===== Extrait cité
Si la révolution était favorisée par la tradition politique américaine, il en allait de même pour la doctrine radicale de l'égalité des droits. La Déclaration d'indépendance avait déclaré « évident » que « tous les hommes sont créés égaux », et deux générations plus tard, Alexis de Tocqueville était encore surpris par « l'incroyable égalité apparente en Amérique ». Pourtant, la croissance commerciale et industrielle produisait une société plus stratifiée aux États-Unis comme en Europe, et dans les années 1830 et 1840, les membres radicaux du parti démocrate s'en prenaient aux riches au nom de l'égalité des droits avec autant de vigueur que n'importe quel marxiste. Ils dénonçaient « les parasites choyés de la richesse mal acquise » et « les cormorans suceurs de sang du capital » et soulignaient que « dans l'organisation passée et présente de la société, les intérêts pécuniaires du capital et du travail sont antagonistes ». Certains d'entre eux cherchaient des moyens de créer une société dans laquelle il y aurait non seulement l'égalité devant la loi, mais aussi une égalité réelle, même approximative, des conditions économiques, tous les ménages possédant à peu près la même richesse. À cette fin, l'écrivain démocrate Orestes Brownson proposa en 1840 l'abolition de l'héritage des biens, afin que tous les Américains puissent commencer leur vie « à égalité » et avec « des chances de réussite presque égales ». Brownson fut désavoué par ses collègues démocrates, mais le fait qu'une telle idée ait pu être avancée au sein d'un grand parti politique, plutôt que par un groupe marginal, illustre à quel point l'égalitarisme radical a agité la vie politique américaine. » (pp. 6-7)

« Dans l'Angleterre de la reine Victoria, certains hommes considéraient le républicanisme américain à peu près de la même manière que certains Américains allaient plus tard considérer le communisme soviétique. En 1866, une proposition visant à envoyer un conférencier invité de Harvard à l'université de Cambridge fut rejetée, en partie au motif qu'il risquait de contaminer les étudiants avec un « amour des principes démocratiques » subversif. » (p. 7)

« Les radicaux allemands avaient commencé à arriver aux États-Unis dans les années 1830, et après l'échec de la révolution de 1848 en Allemagne, quatre ou cinq mille autres s'y sont rendus. La Ligue des communistes, dont Karl Marx et Friedrich Engels étaient membres, un mouvement de travailleurs de plusieurs pays dont le siège était à Cologne, avait joué un rôle dans cette révolution.

Parmi ceux qui avaient contribué à organiser la Ligue à Cologne en 1847-1848 figurait Joseph Weydemeyer, qui, en 1851, suivit le conseil de Marx de s'installer à New York. Les journaux radicaux ayant été interdits en Allemagne, Marx se tourna vers New York, qui disposait déjà d'une presse en langue allemande, pour trouver un nouveau débouché à ses écrits. Le journal Die Revolution de Weydemeyer ne survécut pas longtemps, mais il publia Le Dix-huit Brumaire de Louis Bonaparte de Marx. (p. 8)
==========
_Consignes de l'exercice_:
1) Recopiez le passage de l'extrait sur le radicalisme américain qui commence par « Parmi ceux qui » et se poursuit jusqu'à « Marx. (p. 8) ».
2) Relevez toutes les formules que l'extrait sur le radicalisme américain cite entre guillemets comme propos des membres radicaux du parti démocrate.
3) Écrivez la suite de l'extrait sur le radicalisme américain, en partant de sa dernière phrase.
===== Matériel présenté
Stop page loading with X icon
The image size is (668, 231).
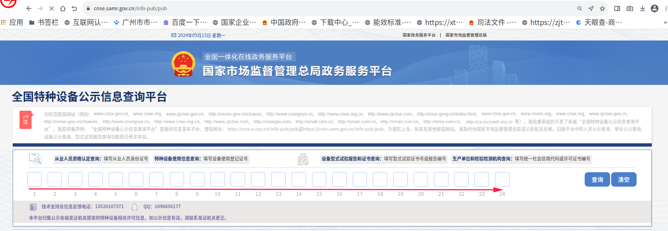click(x=51, y=8)
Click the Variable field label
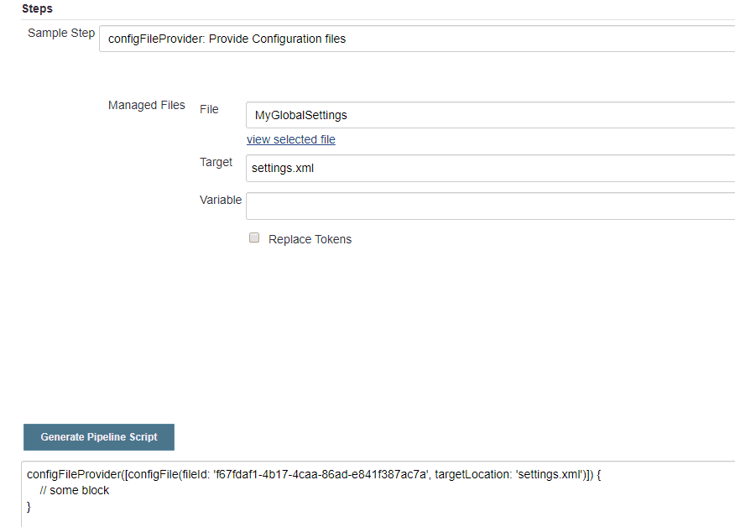 pos(220,200)
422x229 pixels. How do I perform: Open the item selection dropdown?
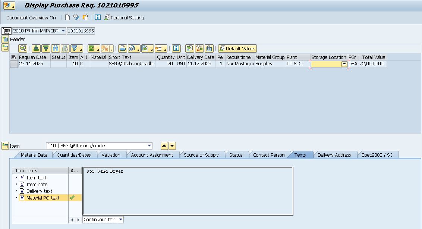click(149, 146)
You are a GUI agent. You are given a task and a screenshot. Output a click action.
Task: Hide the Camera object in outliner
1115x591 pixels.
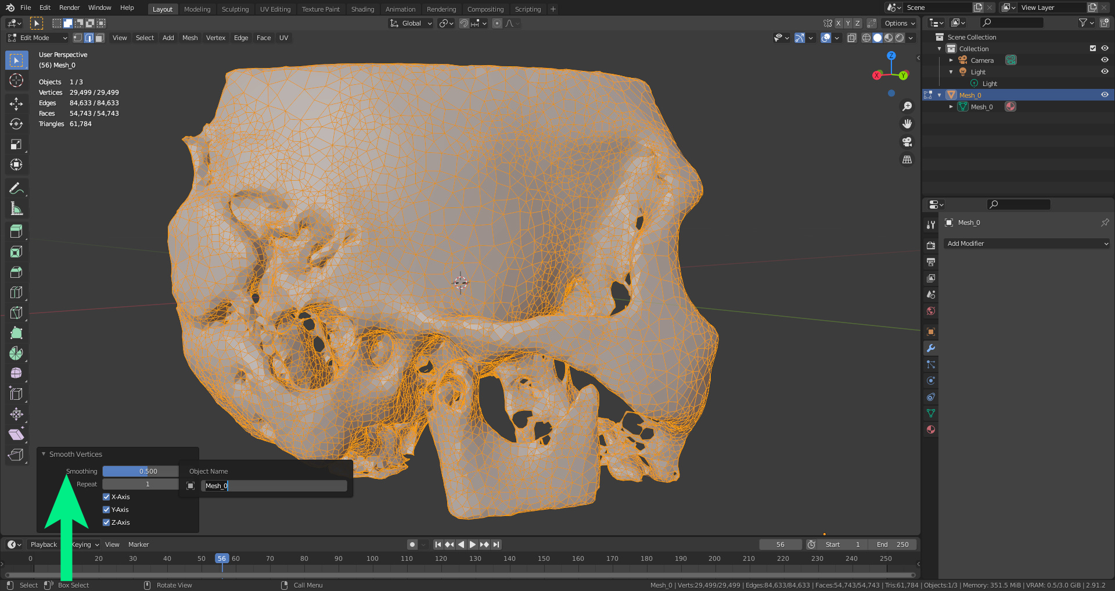pyautogui.click(x=1105, y=60)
==========
_Réponses par consigne_:
1)
Parmi ceux qui avaient contribué à organiser la Ligue à Cologne en 1847-1848 figurait Joseph Weydemeyer, qui, en 1851, suivit le conseil de Marx de s'installer à New York. Les journaux radicaux ayant été interdits en Allemagne, Marx se tourna vers New York, qui disposait déjà d'une presse en langue allemande, pour trouver un nouveau débouché à ses écrits. Le journal Die Revolution de Weydemeyer ne survécut pas longtemps, mais il publia Le Dix-huit Brumaire de Louis Bonaparte de Marx. (p. 8)

2)
« les parasites choyés de la richesse mal acquise »
« les cormorans suceurs de sang du capital »
« dans l'organisation passée et présente de la société, les intérêts pécuniaires du capital et du travail sont antagonistes »

3)
« Quelques radicaux allemands ont tenté d'adapter leur politique aux conditions américaines. L'un d'eux était Hermann Kriege, qui s'est enthousiasmé pour l'idée de la terre libre, et un autre était William Weitling, qui a développé l'idée d'une banque d'échange des travailleurs (afin que les producteurs puissent échanger leurs produits) et qui prônait une « république des travailleurs » américaine. Ces idées ne les rendaient pas toujours populaires, mais cette poignée de communistes, de socialistes et de révolutionnaires allemands, souvent en désaccord les uns avec les autres, étaient au moins tolérés. Avec le déclenchement de la guerre civile, Joseph Weydemeyer réussit même à concilier ses prêches marxistes avec ses fonctions d'officier dans l'armée de l'Union.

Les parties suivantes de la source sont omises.